= Exercise directions =
Repeat the entries that appear below, exactly as they are given.

= Given records =
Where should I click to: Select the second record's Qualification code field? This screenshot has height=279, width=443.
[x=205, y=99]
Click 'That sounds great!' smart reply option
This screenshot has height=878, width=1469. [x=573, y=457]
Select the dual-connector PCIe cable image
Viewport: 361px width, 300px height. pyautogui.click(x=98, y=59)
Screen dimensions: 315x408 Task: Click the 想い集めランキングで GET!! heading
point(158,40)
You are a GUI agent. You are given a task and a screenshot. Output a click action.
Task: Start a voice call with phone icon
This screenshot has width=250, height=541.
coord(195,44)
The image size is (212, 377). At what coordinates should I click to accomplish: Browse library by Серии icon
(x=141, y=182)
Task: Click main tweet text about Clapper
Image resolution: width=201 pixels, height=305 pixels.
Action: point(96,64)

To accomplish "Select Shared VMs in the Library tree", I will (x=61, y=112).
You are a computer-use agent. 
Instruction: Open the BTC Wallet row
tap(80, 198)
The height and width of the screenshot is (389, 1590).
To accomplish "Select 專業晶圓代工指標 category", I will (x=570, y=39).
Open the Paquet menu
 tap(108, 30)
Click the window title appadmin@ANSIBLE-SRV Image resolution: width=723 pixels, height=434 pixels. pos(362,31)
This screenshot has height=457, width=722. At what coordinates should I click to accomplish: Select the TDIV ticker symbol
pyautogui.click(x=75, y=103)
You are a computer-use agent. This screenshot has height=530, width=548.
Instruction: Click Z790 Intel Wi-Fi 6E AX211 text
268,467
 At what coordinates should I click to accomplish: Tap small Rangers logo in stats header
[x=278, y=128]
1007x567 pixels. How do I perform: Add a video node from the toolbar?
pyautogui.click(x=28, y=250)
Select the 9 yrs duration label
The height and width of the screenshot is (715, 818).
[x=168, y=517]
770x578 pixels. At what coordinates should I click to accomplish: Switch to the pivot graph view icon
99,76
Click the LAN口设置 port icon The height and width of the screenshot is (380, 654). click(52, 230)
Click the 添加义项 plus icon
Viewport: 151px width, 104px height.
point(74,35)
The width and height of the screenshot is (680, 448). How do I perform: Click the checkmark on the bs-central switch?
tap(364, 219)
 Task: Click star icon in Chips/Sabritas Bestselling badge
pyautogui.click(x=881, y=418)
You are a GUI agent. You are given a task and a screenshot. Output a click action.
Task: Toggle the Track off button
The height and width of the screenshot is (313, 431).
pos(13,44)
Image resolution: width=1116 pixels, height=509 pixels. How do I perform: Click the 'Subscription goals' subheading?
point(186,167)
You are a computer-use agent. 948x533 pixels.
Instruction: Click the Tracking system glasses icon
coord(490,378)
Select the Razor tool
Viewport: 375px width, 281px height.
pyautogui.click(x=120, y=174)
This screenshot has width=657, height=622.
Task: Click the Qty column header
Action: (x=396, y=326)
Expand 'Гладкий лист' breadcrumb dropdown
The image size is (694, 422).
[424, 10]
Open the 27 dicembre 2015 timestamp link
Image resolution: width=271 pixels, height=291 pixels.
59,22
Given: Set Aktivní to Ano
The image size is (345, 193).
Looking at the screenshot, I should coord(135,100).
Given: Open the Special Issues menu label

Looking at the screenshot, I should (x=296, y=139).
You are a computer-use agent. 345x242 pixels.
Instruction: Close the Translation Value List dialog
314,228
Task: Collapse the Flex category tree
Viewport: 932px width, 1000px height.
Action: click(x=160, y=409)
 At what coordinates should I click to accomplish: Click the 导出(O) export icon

= Finished exercise =
Where should I click to: Select the second record's Qualification code field? This screenshot has height=279, width=443.
[x=205, y=99]
Click 'That sounds great!' smart reply option
This screenshot has height=878, width=1469. [x=573, y=457]
Select the dual-connector PCIe cable image
Viewport: 361px width, 300px height. pyautogui.click(x=98, y=59)
Screen dimensions: 315x408 Task: Click the 想い集めランキングで GET!! heading
point(158,40)
You are a GUI agent. You are given a task and a screenshot. Output a click action.
Task: Start a voice call with phone icon
This screenshot has width=250, height=541.
coord(195,44)
The image size is (212, 377). At what coordinates should I click to accomplish: Browse library by Серии icon
(x=141, y=182)
Task: Click main tweet text about Clapper
Image resolution: width=201 pixels, height=305 pixels.
Action: point(96,64)

To accomplish "Select Shared VMs in the Library tree", I will (x=61, y=112).
You are a computer-use agent. 
Instruction: Open the BTC Wallet row
tap(80, 198)
The height and width of the screenshot is (389, 1590).
To accomplish "Select 專業晶圓代工指標 category", I will (x=570, y=39).
Open the Paquet menu
 tap(108, 30)
Click the window title appadmin@ANSIBLE-SRV Image resolution: width=723 pixels, height=434 pixels. pos(362,31)
This screenshot has height=457, width=722. At what coordinates should I click to accomplish: Select the TDIV ticker symbol
pyautogui.click(x=75, y=103)
You are a computer-use agent. This screenshot has height=530, width=548.
Instruction: Click Z790 Intel Wi-Fi 6E AX211 text
268,467
 At what coordinates should I click to accomplish: Tap small Rangers logo in stats header
[x=278, y=128]
1007x567 pixels. How do I perform: Add a video node from the toolbar?
pyautogui.click(x=28, y=250)
Select the 9 yrs duration label
The height and width of the screenshot is (715, 818).
[x=168, y=517]
770x578 pixels. At what coordinates should I click to accomplish: Switch to the pivot graph view icon
99,76
Click the LAN口设置 port icon The height and width of the screenshot is (380, 654). click(52, 230)
Click the 添加义项 plus icon
Viewport: 151px width, 104px height.
point(74,35)
The width and height of the screenshot is (680, 448). How do I perform: Click the checkmark on the bs-central switch?
tap(364, 219)
 Task: Click star icon in Chips/Sabritas Bestselling badge
pyautogui.click(x=881, y=418)
You are a GUI agent. You are given a task and a screenshot. Output a click action.
Task: Toggle the Track off button
The height and width of the screenshot is (313, 431).
pos(13,44)
Image resolution: width=1116 pixels, height=509 pixels. How do I perform: Click the 'Subscription goals' subheading?
point(186,167)
You are a computer-use agent. 948x533 pixels.
Instruction: Click the Tracking system glasses icon
coord(490,378)
Select the Razor tool
Viewport: 375px width, 281px height.
pyautogui.click(x=120, y=174)
This screenshot has width=657, height=622.
Task: Click the Qty column header
Action: (x=396, y=326)
Expand 'Гладкий лист' breadcrumb dropdown
The image size is (694, 422).
[424, 10]
Open the 27 dicembre 2015 timestamp link
Image resolution: width=271 pixels, height=291 pixels.
59,22
Given: Set Aktivní to Ano
The image size is (345, 193).
Looking at the screenshot, I should coord(135,100).
Given: Open the Special Issues menu label

Looking at the screenshot, I should (x=296, y=139).
You are a computer-use agent. 345x242 pixels.
Instruction: Close the Translation Value List dialog
314,228
Task: Collapse the Flex category tree
Viewport: 932px width, 1000px height.
Action: click(x=160, y=409)
 At what coordinates should I click to accomplish: Click the 导出(O) export icon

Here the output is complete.